Memories from Japan enclosed in a new music video for CWNN

11 May

“Would you like to take part in a music video?”- I asked a random couple, Rie and Katchi, on my first day in Tokyo. They had been kind enough to walk me from a bus stop to a pub I was looking for, after I’d asked them for directions. Despite a language barrier, we managed, with a smattering of goodwill (alongside a translating application on my phone!) to arrange details of the shoot. We agreed to rendezvous a few days later at 7pm… at the same bus stop we had first met. At the time, it was the only place I knew I could find again!

I’d been planning to make a music video for CWNN for ages. The concept was very simple. It seemed obvious to me that a band mischievously commenting about being “not so big in Japan” should have their song sung by Japanese people. With no budget, I was entirely reliant on the kindness of strangers. However, despite my extensive search, I couldn’t find any London-based Japanese people willing to perform in front of a camera. So, when I had an opportunity to holiday in Japan, I thought it was the perfect opportunity to upgrade my camera equipment and finally make the video!

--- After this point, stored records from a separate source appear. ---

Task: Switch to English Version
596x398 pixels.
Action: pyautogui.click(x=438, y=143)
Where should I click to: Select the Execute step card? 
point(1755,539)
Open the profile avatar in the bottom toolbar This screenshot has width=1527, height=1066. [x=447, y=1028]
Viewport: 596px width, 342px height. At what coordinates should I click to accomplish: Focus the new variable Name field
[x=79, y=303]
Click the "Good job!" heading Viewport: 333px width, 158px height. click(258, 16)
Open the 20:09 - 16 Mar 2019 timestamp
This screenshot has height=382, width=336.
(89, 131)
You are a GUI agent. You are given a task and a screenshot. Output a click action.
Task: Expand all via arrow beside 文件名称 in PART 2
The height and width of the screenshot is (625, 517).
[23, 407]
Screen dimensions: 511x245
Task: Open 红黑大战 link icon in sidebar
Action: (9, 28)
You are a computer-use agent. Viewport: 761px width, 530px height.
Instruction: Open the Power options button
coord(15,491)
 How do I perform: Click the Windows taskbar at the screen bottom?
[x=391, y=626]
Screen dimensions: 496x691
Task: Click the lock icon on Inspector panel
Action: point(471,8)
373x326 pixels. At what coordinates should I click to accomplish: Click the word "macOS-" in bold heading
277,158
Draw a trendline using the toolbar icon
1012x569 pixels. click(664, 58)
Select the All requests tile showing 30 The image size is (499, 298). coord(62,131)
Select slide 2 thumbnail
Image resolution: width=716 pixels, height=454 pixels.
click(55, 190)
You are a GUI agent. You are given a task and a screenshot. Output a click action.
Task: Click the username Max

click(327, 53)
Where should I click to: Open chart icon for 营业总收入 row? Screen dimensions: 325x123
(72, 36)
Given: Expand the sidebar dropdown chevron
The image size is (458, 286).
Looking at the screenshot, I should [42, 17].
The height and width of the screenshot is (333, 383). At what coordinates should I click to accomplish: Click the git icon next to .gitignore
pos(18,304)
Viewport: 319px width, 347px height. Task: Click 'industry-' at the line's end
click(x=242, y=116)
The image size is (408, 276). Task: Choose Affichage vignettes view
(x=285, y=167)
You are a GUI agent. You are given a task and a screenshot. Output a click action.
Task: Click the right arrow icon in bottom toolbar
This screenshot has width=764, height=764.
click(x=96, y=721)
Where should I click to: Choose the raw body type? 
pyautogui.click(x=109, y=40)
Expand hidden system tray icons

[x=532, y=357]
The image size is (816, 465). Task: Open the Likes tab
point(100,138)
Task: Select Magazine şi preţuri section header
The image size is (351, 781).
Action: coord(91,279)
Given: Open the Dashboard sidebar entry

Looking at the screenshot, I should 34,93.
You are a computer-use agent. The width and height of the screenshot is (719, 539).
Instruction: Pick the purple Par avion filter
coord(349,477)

By the time I met Rie and Katchi again, I’d acquired a second-hand Canon 70D, a zoom lens and two more performers. The next two and a half weeks was full of adventure, visits to fascinating places and random encounters, which were all captured on the camera. I shot people everywhere I could, from Tokyo to Kyoto, Osaka to Hiroshima, in Mijajima and finally at the smallest and cutest of them all-the fishermen’s village Tomonura, near Fukuyama. The video became a moving photo album; my own souvenir from Japan. I was humbled and remain forever grateful for the generosity of everyone I met. The video is very personal to me but it also, I hope, captures the dreamy sense of this truly beautiful song.

Katchi and Rie on the night when I met them.

Katchi and Rie on the night when I met them.

My lovely cast from the first day of shooting the music video

My lovely cast from the first day of shooting the music video

Koyasan buddhist temple where we spent a night and filmed the monk

Koyasan buddhist temple where we spent a night and filmed the monk

Entrance to the temple and our accommodation in Koyosan

Entrance to the temple and our accommodation in Koyosan

Jizo Statues in Kyoto: Jizo are believed to look after dead children in the afterlife

Jizo Statues in Kyoto: Jizo are believed to look after dead children in the afterlife

Dancing gejko (young gejsha) at the Comb Festival in Kyoto

Dancing gejko (young gejsha) at the Comb Festival in Kyoto

Japanese say

Japanese say “A woman’s hair is her life.” Kushi Matsuri is a festival presenting the best hair styles wore by young girls dressed as Geishas. After the presentation old combs are being buried during an official ceremony

Yui and Manami at the Bamboo Grove, Kyoto

Yui and Manami at the Bamboo Grove, Kyoto

This man helped me so much. He not only showed me around Miyajima but also drove me from the Island back to Hiroshima hostel and from there to my next accommodation at Hazumi sisters'.  Sadly, I lost his email address.. :(

This man helped me so much. He not only showed me around Miyajima but also drove me from the Island back to Hiroshima hostel and from there to my next accommodation at Hazumi sisters’. Sadly, I lost his email address.. :(

Nazumi and Murakami, who I stayed with on my second night in Hiroshima

Nazumi and Murakami, who I stayed with on my second night in Hiroshima

Beautiful and whimsical Tomonura at 6am

Beautiful and whimsical Tomonura at 6am

My generous Tokyo friends threw a birthday party on the last night of stay in Japan. How sweet is that?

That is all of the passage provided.